How do I get a graduate job in a charity?

All you need to find your first graduate job in charity/not-for-profit. Find out about salaries, types of job and employer, applications and the benefits of volunteering.

Raising funds, awareness, standards, hackles… charities and not-for-profit organisations often grab media attention. What you may not find out from the news, however, is how the charity and not-for-profit sector is structured, how organisations within it differ and how you could secure yourself a paid position. Competition for jobs can be stiff – after all, who doesn’t want to change the world? Use this advice to keep one step ahead of the competition and find paid work in the sector.

What is the charity and not-for-profit sector?

It’s tricky to define the charity and not-for-profit sector in a way that reflects its diversity. Not all voluntary organisations are run by volunteers, for example, and many charities are also registered companies operating on large budgets. In its broadest sense the sector includes small community groups, housing associations, social enterprises, environmental groups, universities, colleges, schools, places of worship, trade unions, NGOs and sports clubs. 

Why should I join?

With such a diversity of job options available in the sector there’s bound to be a role that appeals to you. As well as contributing your skills, however, you could experience greater job satisfaction than people working in the private or public sector because there is the opportunity to do work in tune with your values and to see the results of the work you do. In addition, the not-for-profit sector offers comparatively flexible working conditions with many employees taking advantage of part-time working and job-sharing. This means you are able to balance the competing elements of work, family, leisure and participation in community activities. 

What will I be doing?

Anything and everything. Smaller organisations are likely to want to recruit generalists – people who can turn their hands to a number of jobs – while larger organisations will have the resources to employ people to do more specialist tasks.

What could I earn?

Salaries tend to be lower in the not-for-profit sector, reflecting the need to use funds for the benefit of the community.
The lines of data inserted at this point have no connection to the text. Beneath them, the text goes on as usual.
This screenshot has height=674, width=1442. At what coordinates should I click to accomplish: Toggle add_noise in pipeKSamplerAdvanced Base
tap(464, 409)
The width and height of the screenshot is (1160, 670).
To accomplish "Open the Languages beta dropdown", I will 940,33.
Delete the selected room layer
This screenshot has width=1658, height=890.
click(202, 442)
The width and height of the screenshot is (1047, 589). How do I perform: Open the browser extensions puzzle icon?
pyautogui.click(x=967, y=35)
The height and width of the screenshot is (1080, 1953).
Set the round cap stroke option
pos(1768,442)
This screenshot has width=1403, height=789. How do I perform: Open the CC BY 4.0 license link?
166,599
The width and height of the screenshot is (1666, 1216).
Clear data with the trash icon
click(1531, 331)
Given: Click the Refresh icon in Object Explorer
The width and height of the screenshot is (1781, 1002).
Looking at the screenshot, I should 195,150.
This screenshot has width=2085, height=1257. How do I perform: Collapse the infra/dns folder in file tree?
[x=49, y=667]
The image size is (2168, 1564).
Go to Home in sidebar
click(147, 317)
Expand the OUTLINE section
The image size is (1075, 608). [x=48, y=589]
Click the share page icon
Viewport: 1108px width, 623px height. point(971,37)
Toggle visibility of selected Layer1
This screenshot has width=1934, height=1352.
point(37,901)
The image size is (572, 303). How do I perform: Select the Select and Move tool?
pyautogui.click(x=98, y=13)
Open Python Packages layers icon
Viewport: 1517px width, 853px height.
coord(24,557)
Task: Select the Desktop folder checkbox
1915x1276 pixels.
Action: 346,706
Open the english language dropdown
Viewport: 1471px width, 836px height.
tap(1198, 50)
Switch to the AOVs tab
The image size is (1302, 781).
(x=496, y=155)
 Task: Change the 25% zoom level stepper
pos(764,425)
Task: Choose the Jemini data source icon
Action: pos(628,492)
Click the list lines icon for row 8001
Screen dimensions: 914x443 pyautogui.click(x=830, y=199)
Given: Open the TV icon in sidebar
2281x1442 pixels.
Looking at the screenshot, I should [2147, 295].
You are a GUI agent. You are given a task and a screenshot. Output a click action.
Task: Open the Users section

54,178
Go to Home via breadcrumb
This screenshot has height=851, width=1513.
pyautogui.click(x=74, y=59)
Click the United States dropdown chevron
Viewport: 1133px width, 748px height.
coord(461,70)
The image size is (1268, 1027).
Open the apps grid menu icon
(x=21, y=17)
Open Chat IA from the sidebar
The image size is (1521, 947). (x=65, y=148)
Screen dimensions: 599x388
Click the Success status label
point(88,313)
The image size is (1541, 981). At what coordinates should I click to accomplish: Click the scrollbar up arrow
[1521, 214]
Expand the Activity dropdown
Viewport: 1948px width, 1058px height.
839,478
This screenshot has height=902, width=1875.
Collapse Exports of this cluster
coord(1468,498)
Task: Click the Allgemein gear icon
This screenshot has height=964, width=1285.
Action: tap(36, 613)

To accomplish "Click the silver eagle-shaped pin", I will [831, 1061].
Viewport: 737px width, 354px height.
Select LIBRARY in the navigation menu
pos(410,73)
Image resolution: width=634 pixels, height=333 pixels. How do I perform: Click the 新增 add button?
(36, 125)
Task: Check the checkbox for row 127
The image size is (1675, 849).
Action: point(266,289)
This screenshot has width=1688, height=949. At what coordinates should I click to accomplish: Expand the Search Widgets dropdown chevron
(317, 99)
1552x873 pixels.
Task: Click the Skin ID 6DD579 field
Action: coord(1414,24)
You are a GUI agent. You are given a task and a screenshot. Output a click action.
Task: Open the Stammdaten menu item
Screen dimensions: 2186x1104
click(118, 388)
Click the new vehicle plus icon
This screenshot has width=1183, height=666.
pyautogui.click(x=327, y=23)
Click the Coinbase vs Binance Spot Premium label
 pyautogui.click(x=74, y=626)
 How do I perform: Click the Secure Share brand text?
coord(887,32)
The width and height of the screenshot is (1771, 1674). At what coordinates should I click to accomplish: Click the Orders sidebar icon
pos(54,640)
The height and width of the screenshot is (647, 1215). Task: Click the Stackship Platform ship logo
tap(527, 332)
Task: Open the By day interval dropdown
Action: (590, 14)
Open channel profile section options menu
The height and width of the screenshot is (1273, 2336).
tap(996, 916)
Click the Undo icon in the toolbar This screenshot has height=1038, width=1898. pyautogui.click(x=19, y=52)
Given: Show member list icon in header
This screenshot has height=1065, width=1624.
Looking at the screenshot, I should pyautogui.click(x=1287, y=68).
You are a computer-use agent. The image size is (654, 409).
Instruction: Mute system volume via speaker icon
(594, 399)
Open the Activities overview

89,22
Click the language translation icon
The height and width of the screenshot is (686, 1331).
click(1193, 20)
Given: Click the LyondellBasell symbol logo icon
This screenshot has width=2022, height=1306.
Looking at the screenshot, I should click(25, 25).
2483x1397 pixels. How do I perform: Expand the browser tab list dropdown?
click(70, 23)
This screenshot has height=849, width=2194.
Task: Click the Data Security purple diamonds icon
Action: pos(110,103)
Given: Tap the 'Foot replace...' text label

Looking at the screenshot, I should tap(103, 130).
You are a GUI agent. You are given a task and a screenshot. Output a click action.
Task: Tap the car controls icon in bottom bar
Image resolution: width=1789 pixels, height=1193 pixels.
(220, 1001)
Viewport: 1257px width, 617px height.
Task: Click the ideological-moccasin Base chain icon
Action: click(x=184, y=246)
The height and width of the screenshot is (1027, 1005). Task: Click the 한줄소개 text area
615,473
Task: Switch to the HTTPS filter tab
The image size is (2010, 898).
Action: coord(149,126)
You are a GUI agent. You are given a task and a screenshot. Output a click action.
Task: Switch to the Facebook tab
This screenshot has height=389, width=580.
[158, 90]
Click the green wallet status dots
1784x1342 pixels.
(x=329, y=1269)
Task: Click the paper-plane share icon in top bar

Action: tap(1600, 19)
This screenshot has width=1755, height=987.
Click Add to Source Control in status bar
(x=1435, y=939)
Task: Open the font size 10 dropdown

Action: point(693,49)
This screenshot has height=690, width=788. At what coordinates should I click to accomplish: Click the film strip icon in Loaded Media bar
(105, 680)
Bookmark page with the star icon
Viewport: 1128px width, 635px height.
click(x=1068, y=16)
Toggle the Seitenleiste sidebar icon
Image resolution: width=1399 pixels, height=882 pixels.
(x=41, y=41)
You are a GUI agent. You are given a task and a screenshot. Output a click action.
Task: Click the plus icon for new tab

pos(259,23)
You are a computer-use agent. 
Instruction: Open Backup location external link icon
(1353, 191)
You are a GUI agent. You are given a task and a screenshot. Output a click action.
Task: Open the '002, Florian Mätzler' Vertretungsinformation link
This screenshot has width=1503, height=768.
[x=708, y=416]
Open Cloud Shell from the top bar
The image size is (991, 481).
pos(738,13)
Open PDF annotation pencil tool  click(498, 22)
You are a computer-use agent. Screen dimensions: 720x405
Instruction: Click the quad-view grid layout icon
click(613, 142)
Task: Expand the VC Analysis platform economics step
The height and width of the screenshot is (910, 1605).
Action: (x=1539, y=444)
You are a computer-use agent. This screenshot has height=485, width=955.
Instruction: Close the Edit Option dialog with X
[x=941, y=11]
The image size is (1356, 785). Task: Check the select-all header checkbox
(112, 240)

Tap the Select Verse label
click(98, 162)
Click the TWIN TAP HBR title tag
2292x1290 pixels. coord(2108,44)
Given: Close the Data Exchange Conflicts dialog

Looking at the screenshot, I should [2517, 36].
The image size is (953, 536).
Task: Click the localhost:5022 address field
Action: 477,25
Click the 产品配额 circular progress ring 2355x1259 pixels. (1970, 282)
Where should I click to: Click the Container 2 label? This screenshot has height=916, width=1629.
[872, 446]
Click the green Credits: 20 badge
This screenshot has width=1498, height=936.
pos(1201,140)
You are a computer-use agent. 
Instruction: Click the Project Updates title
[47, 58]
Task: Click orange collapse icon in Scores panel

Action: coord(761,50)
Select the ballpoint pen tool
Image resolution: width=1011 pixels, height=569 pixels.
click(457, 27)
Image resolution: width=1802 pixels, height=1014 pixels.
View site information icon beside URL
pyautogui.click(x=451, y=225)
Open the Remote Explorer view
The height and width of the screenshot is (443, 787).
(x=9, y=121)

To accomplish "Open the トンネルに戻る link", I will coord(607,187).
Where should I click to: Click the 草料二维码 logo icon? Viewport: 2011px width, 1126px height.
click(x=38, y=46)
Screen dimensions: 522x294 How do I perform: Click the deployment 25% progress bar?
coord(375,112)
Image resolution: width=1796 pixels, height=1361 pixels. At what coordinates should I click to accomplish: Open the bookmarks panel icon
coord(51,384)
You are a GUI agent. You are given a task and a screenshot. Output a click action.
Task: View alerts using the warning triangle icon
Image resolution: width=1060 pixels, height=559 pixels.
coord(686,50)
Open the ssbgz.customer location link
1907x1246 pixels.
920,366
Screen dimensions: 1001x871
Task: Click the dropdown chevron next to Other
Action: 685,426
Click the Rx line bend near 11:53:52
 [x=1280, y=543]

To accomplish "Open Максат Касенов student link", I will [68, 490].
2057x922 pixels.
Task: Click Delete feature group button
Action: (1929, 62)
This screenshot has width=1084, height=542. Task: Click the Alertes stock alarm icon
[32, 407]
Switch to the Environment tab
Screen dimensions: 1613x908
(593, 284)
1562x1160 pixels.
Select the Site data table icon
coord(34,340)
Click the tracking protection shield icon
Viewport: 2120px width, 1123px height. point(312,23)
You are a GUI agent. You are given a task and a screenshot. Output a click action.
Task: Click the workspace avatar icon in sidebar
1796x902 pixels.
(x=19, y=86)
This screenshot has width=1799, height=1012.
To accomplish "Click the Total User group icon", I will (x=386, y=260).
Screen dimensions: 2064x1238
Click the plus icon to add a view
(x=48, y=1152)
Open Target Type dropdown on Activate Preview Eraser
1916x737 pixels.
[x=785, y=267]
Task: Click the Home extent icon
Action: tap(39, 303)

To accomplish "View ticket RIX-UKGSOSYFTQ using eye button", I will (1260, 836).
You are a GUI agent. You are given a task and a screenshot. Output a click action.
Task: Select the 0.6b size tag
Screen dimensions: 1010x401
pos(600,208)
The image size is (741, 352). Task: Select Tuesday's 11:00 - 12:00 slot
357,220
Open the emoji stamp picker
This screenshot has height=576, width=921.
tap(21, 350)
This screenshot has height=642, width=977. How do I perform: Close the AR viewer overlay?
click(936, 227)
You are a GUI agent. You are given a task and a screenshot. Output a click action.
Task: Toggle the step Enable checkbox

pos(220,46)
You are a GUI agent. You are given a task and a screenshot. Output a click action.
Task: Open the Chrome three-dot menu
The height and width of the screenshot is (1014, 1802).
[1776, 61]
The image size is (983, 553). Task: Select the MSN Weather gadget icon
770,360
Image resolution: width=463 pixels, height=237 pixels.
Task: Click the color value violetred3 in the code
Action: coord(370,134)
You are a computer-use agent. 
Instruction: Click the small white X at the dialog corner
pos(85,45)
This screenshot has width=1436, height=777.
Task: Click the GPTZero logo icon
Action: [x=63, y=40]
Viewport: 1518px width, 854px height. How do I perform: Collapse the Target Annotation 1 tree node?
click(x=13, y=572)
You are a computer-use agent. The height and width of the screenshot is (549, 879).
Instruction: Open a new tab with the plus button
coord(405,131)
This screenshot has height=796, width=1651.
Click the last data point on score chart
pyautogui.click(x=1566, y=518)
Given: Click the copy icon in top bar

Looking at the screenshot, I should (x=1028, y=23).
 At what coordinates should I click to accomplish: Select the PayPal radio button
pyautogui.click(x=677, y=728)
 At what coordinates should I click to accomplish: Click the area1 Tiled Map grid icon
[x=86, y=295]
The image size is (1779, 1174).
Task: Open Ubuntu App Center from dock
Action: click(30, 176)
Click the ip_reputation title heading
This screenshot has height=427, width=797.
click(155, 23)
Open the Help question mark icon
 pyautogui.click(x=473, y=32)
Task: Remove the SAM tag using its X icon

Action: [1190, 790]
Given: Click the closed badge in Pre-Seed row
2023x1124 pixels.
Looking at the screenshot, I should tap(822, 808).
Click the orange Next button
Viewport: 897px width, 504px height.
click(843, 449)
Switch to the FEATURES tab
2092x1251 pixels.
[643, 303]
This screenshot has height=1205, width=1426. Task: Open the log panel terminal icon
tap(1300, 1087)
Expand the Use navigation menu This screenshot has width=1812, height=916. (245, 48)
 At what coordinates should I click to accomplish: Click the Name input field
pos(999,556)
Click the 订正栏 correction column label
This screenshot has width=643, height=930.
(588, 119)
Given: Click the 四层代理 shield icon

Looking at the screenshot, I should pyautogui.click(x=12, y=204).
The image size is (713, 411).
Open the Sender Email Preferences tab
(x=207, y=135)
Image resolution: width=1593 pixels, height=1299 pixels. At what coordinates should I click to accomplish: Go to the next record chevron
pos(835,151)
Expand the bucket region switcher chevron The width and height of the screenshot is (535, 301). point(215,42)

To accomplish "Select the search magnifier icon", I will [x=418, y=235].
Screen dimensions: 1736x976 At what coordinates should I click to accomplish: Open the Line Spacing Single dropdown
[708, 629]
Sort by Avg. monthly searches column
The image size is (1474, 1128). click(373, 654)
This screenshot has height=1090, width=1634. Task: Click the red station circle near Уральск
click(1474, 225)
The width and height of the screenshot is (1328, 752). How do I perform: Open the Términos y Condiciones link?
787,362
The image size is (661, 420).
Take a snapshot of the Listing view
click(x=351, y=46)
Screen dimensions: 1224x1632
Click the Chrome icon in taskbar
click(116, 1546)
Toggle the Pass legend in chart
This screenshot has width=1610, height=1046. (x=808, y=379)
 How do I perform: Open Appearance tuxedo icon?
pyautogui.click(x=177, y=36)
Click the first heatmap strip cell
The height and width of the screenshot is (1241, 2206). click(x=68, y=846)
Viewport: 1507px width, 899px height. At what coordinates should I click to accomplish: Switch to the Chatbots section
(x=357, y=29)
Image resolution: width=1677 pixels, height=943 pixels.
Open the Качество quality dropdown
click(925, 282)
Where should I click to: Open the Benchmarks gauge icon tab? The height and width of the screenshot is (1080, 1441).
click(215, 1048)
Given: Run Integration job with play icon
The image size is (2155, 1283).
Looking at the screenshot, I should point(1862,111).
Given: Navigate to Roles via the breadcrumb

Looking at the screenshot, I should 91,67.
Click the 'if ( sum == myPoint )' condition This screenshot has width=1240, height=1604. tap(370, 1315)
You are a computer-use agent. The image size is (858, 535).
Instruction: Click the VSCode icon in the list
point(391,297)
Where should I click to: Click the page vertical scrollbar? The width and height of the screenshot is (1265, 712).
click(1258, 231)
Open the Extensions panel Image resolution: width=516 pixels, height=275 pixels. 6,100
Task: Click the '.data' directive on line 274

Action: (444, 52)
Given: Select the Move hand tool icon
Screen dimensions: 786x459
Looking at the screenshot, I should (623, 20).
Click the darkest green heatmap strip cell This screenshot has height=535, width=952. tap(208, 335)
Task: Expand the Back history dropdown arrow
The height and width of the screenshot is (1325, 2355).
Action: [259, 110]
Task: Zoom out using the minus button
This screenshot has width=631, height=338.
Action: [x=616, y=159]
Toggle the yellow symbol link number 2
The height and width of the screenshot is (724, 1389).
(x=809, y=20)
But that doesn't mean you'll be working for free – larger charities in particular often offer more generous salaries to attract the best candidates. 

How can I find a job in the charity sector?

Speculative applications and flexibility are the key to getting a job in the charity sector as vacancies in small organisations may only be advertised locally or in specialist publications. Larger organisations are likely to have the resources to advertise more widely. Whatever kind of organisation you'd like to work for, it's always helpful to get your name known: consider volunteering or doing temporary work for an organisation or simply get in touch and ask how and where they advertise.

Specialist and general recruitment agencies may also be able to help. Most specialist agencies are based in London but some hold information about charities all over the country. Other more general recruitment agencies may put candidates forward for work with not-for-profit organisations, particularly people able to do short-term contracts or part-time work.

Where else could I work?

If you're committed to making a difference you could also consider working for a political party, a pressure group or an environmental organisation. Like charities, these organisations try to change things for the better. As in the charity sector, competition for jobs can be stiff and there are few graduate scheme-style jobs available.

How else can I make a difference?

Working for a charity isn't the only way to start changing the world. You could consider combining paid work in another sector with voluntary work, or explore corporate social responsibility and employee volunteering schemes run by commercial organisations, many of which are now keen to do their bit.